Element and text location data:
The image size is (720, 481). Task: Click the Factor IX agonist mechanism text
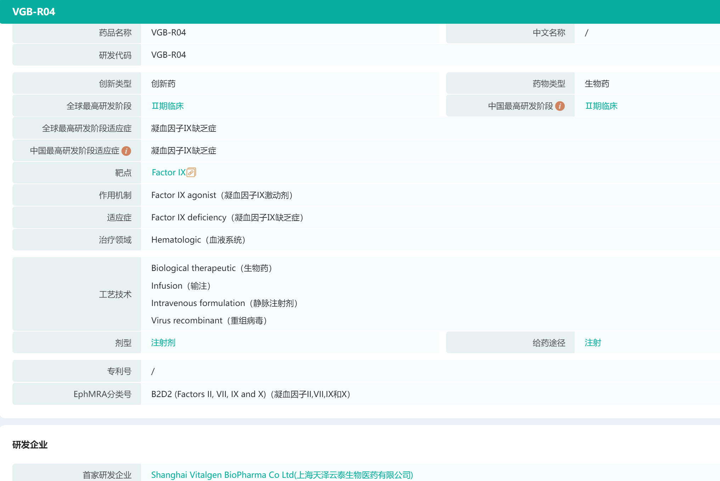click(222, 195)
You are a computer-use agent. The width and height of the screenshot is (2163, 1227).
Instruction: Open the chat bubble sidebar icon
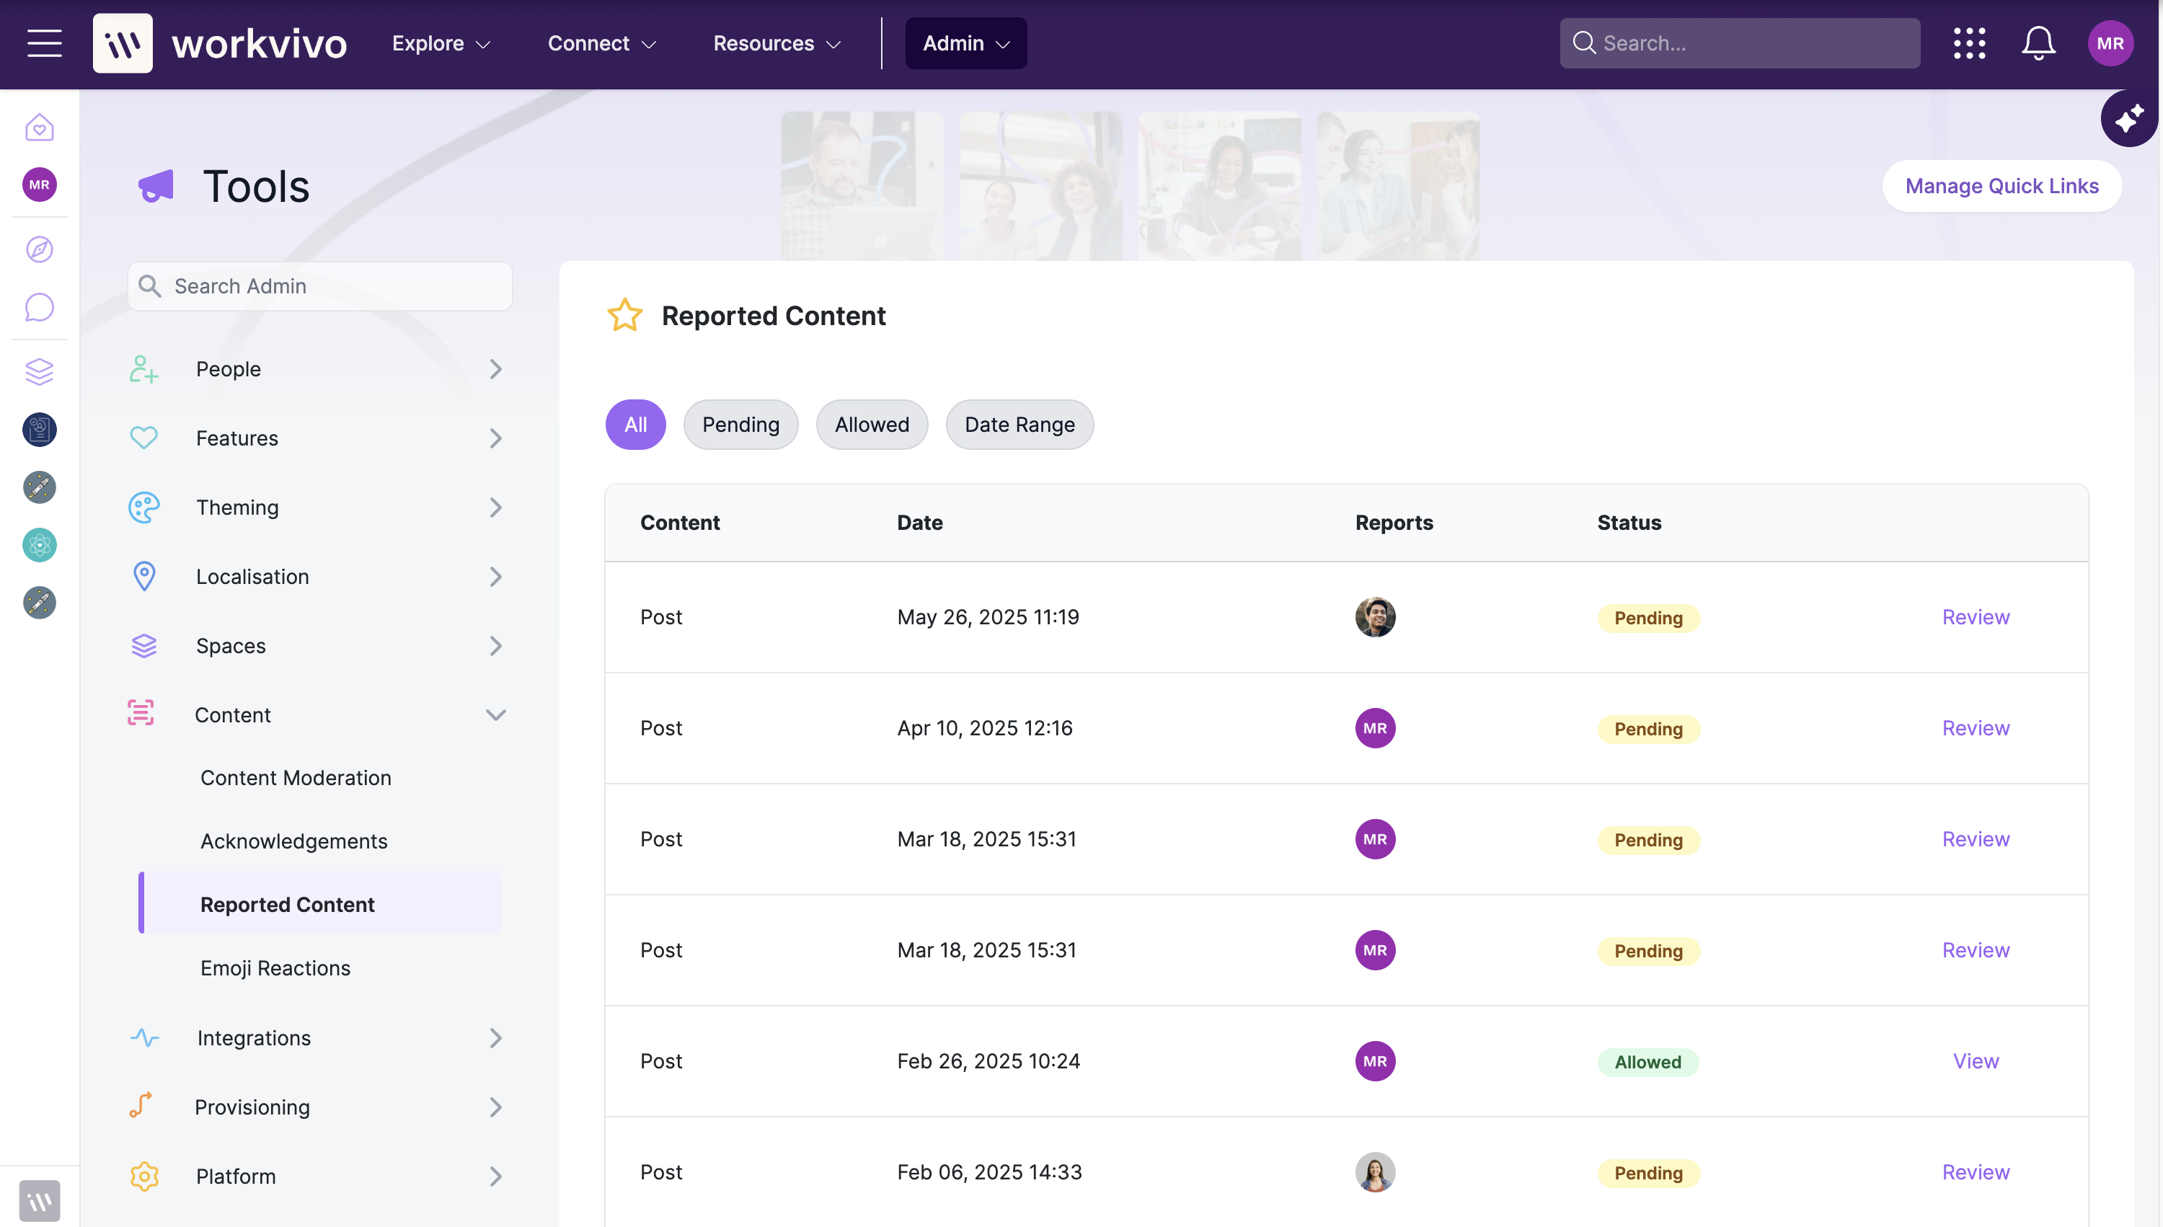click(39, 308)
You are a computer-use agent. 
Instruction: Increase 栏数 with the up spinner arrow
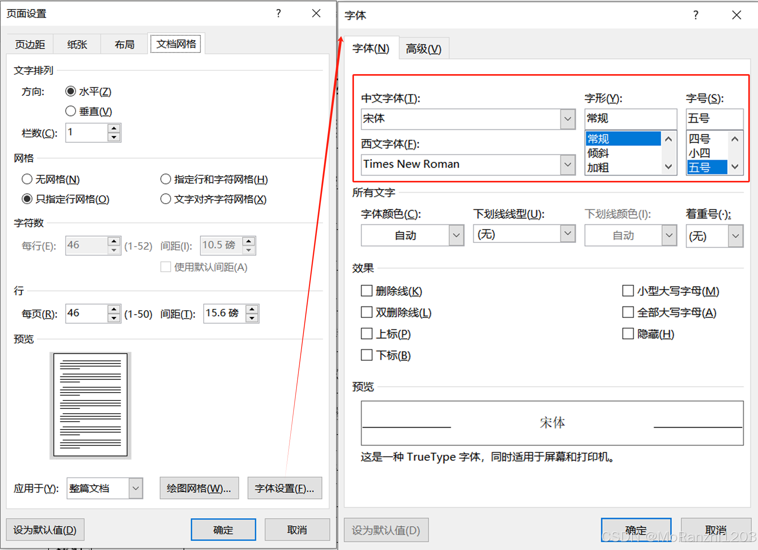click(114, 128)
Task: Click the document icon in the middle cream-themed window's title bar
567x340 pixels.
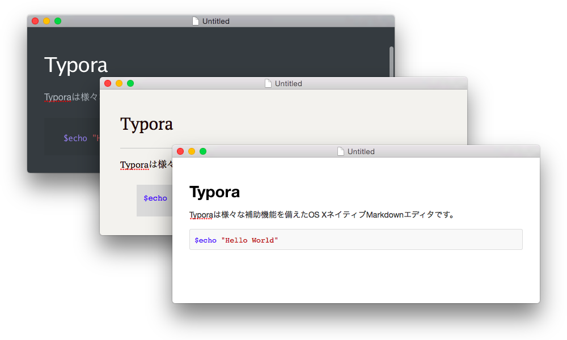Action: (x=267, y=83)
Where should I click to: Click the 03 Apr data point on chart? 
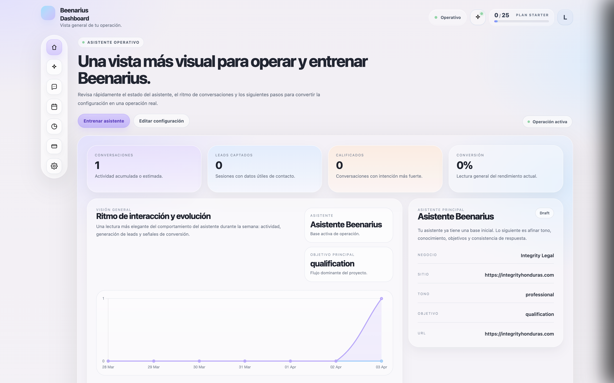pos(381,299)

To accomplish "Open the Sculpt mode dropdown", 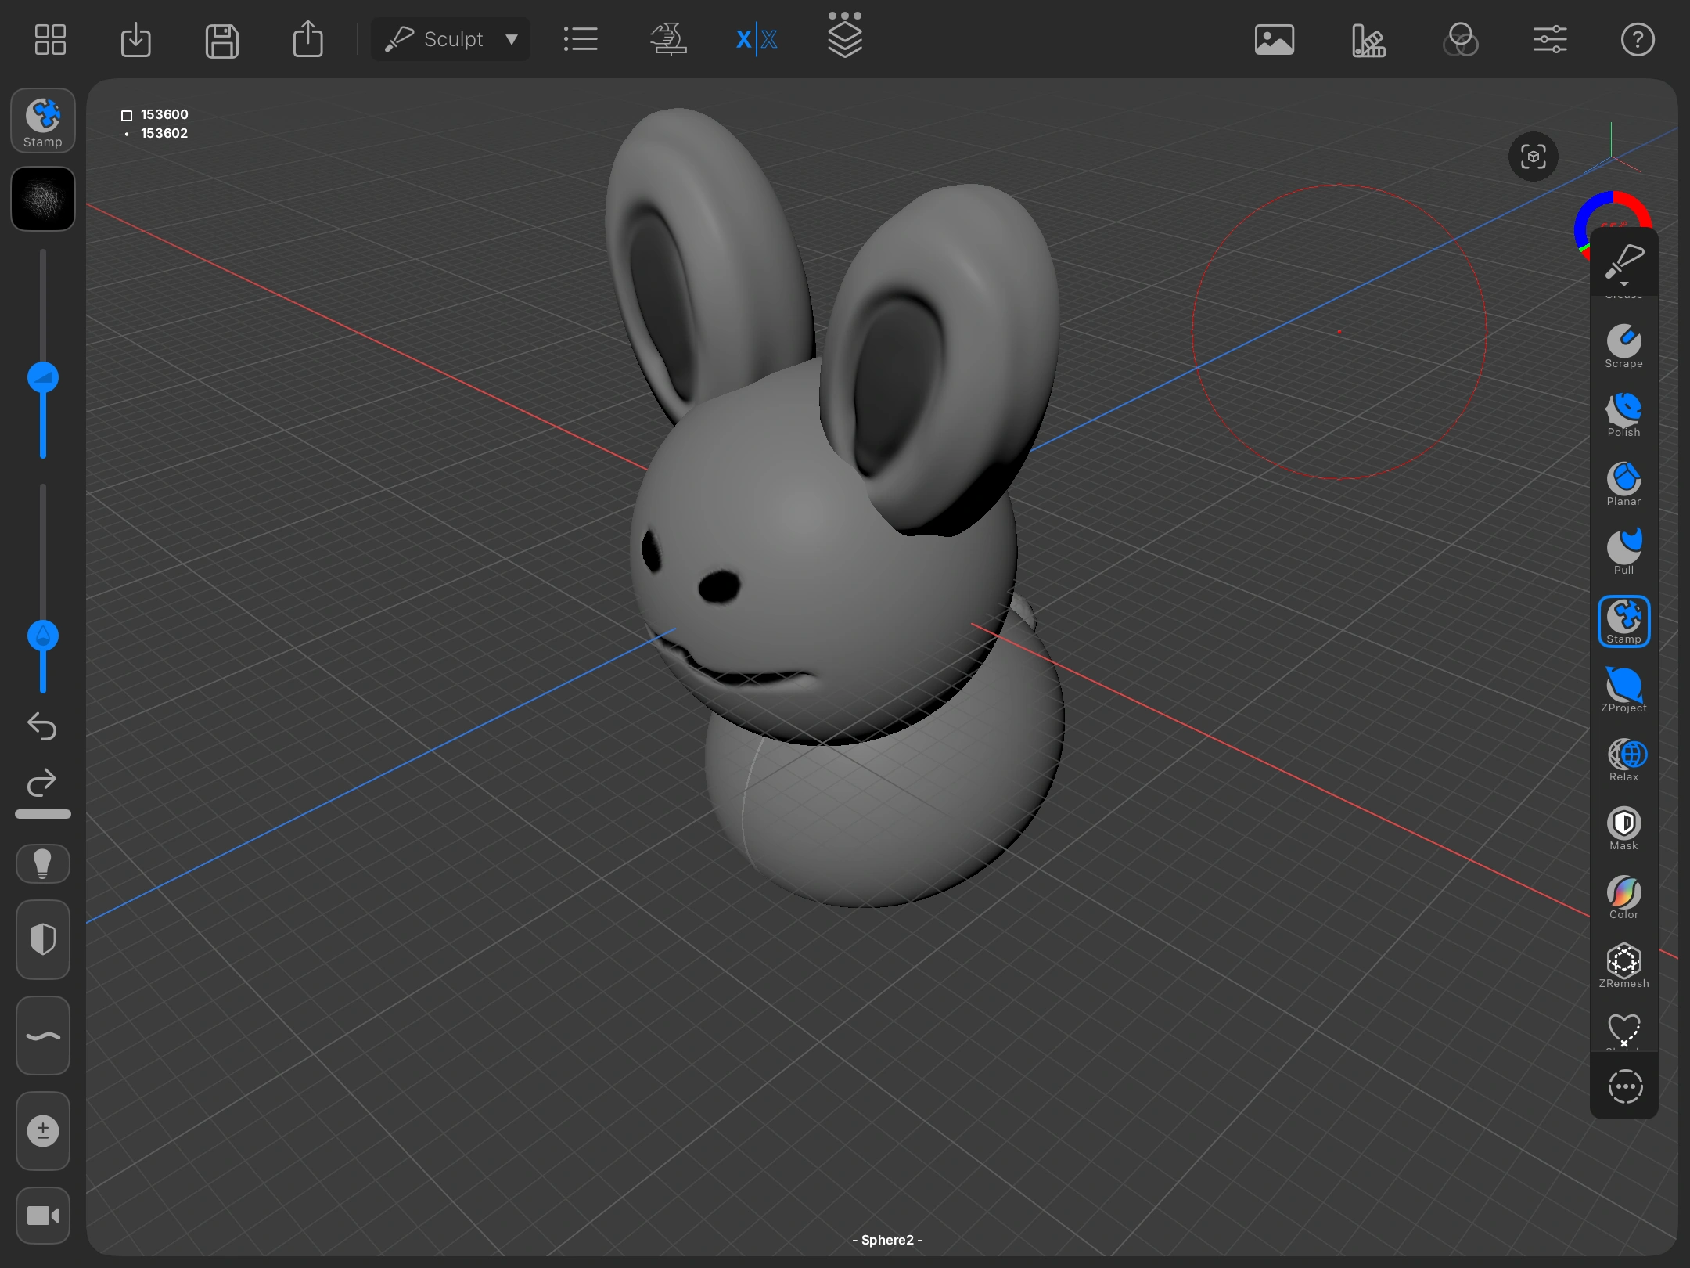I will [x=450, y=38].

-- THE EXERCISE --
Return each line of the rows above that contains the string "Task". Matching is case-sensitive.

-- THE OUTPUT --
The image size is (720, 481). Task: Click the Factor IX agonist mechanism text
Task: Click the document icon in the middle cream-themed window's title bar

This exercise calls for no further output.